The IT asset pool of the typical enterprise was built up one system at a time.
It’s generally application-centric, not service-centric.
The infrastructure that was used to support is is likewise composed of monolithic blocks.
We’ve changed mainframes for servers for virtualized servers, and we’ve changed terminals for PCs, but “one size still fits all”.
The Bring Your Own Device (BYOD) movement — and its corresponding use of public assets as services — suggests an architectural moment of destiny.
Stop thinking packages. Think only of services.
Stop thinking monolithic delivery systems. Think only of how to get the service running.
With that kind of thinking, how would you renovate your asset portfolio?
What would the roadmap be to being the supplier of information anywhere, anytime, anyway you can get it?
In the early days, a lot of this will probably be done with remote logins, remote desktops and the like.
Then apps may front end the back end for a while.
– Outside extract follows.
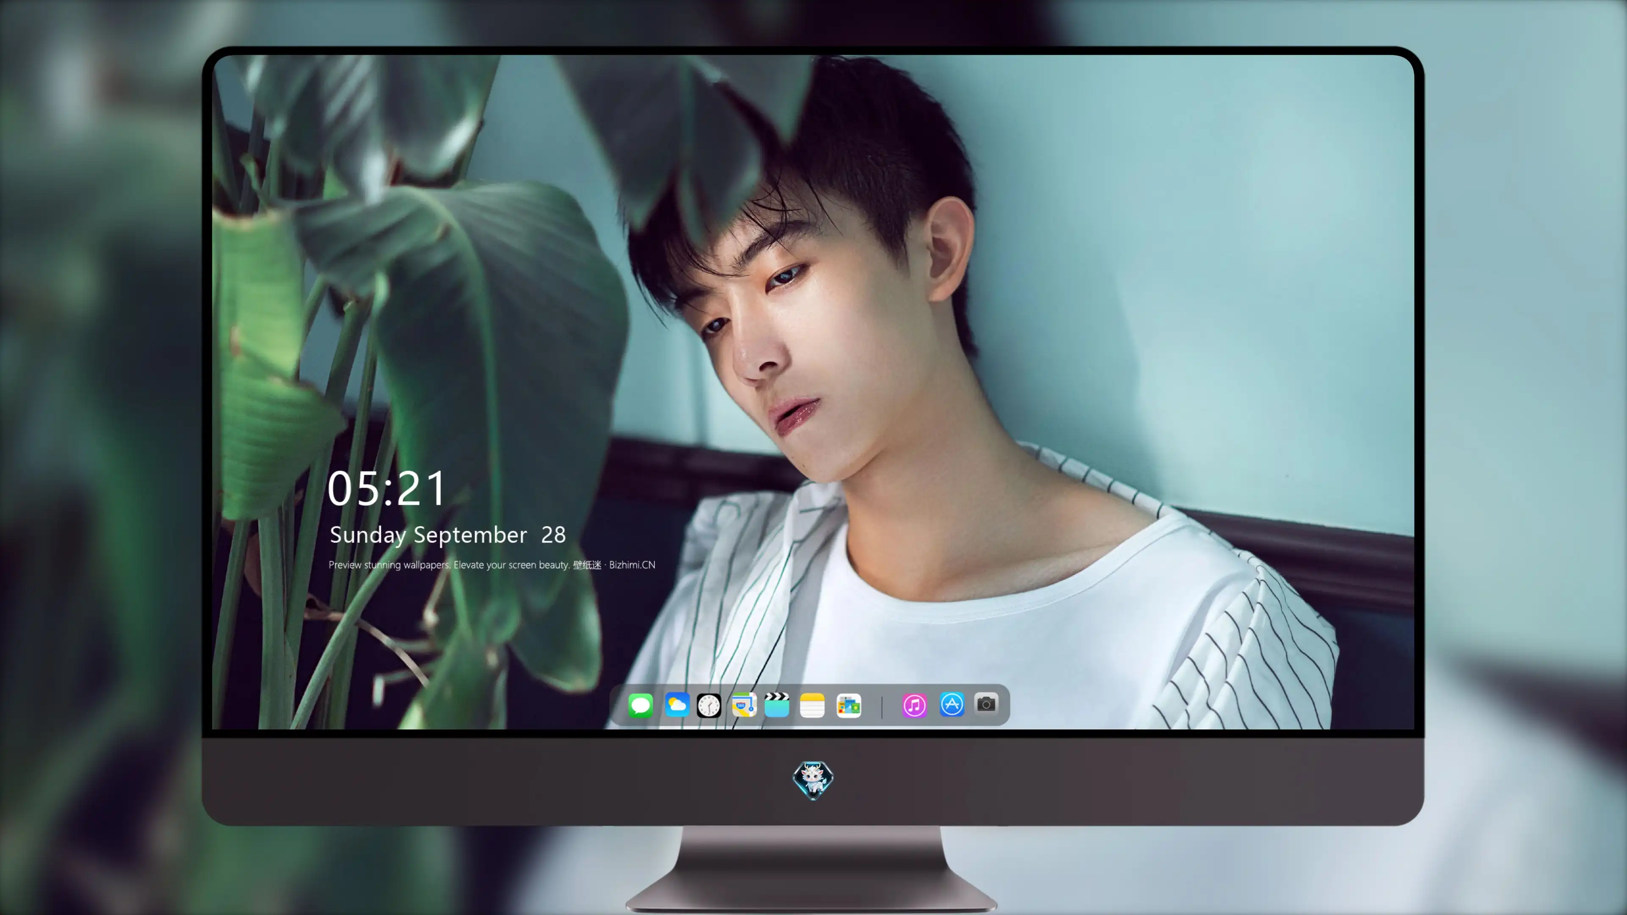Click the Bizhimi.CN site link text
This screenshot has width=1627, height=915.
click(x=632, y=565)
Dynamic dashboards might expose information stores.
There’d be a sense that the enterprise is “coming together”. It’s no longer this system over here and that system over there and communications separate from all of them.
They start to blend — and without having to put all your eggs in one vendor’s basket.
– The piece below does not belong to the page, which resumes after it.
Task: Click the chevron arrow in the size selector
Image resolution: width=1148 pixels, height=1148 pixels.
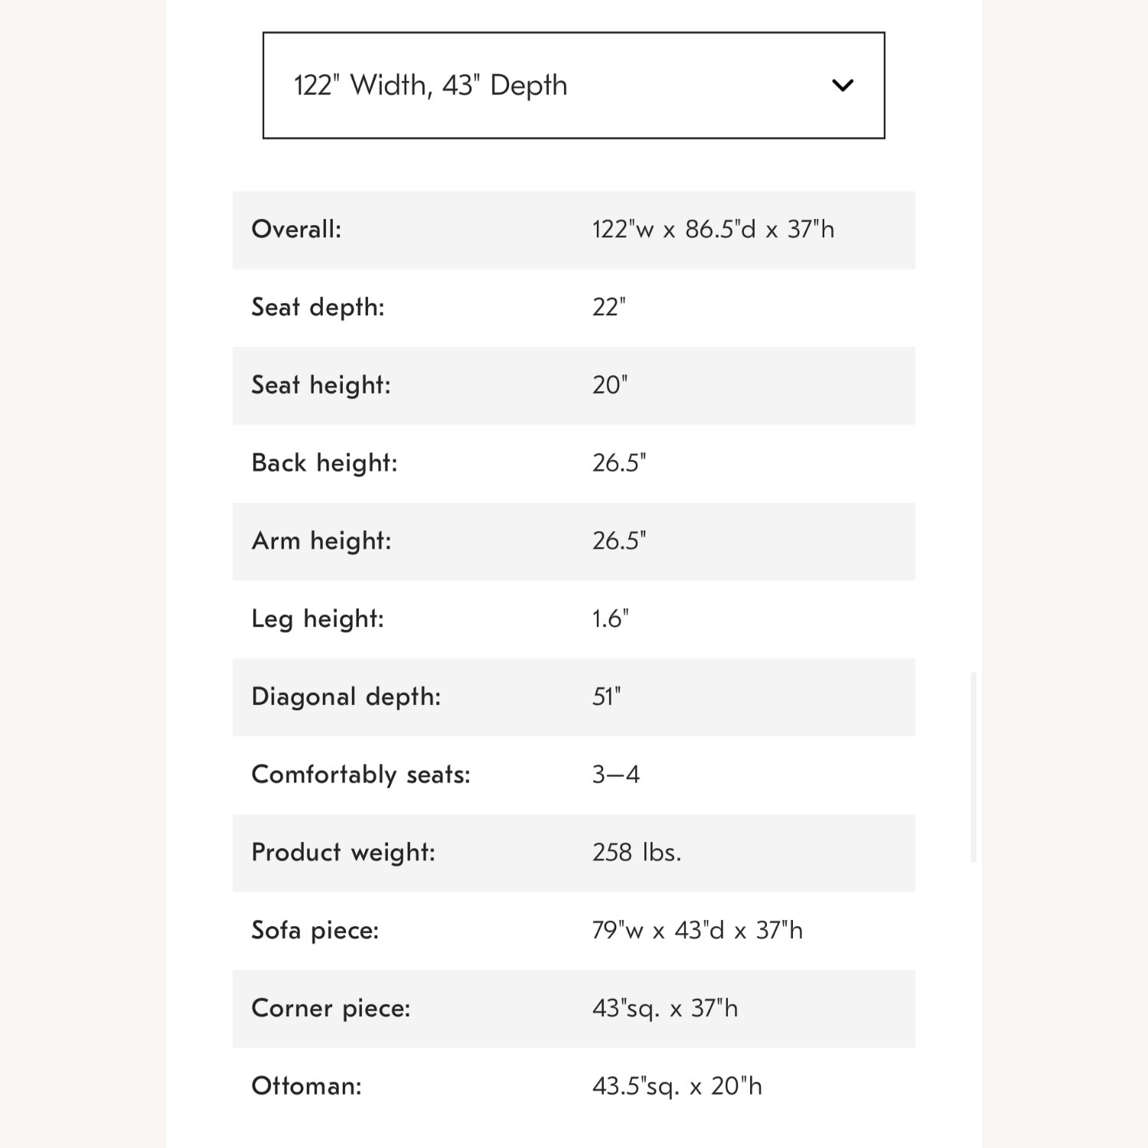Action: (842, 85)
Sure, this is a decade-long change. You’ve got depreciation to work off, mods in packages to undo, conversion efforts galore.
There’s all sorts of practices in the enterprise to change, too. Business areas won’t “own” applications any longer. They won’t control upgrade cycles the way they do now.
So you’ll have governance practices to build that run investments for the good of the whole but transparently and openly.
Along the way, Information Technology starts to put more and more emphasis on the first word — Information. Making it available, organized, easy to use, useful in everyday work.
The back end will be a mashup of “x as a service”, platforms, bridging code, some packages (although you may choose only to use some pieces from them and ignore the rest of their functionality), all kept current and integrated.
Up front, this presents itself in a sea of access apps on devices. For people with routine desk jobs, those devices may still be PCs. For most of the rest, they’ll be fit for purpose — and often duplicated (my phone will do what my pad will do what my ultralight laptop will do). “Use what makes sense now.”
There’s a lot of potential in this for IT. A lot of fear, too.
Still, doesn’t your organization deserve the best from this brave new world?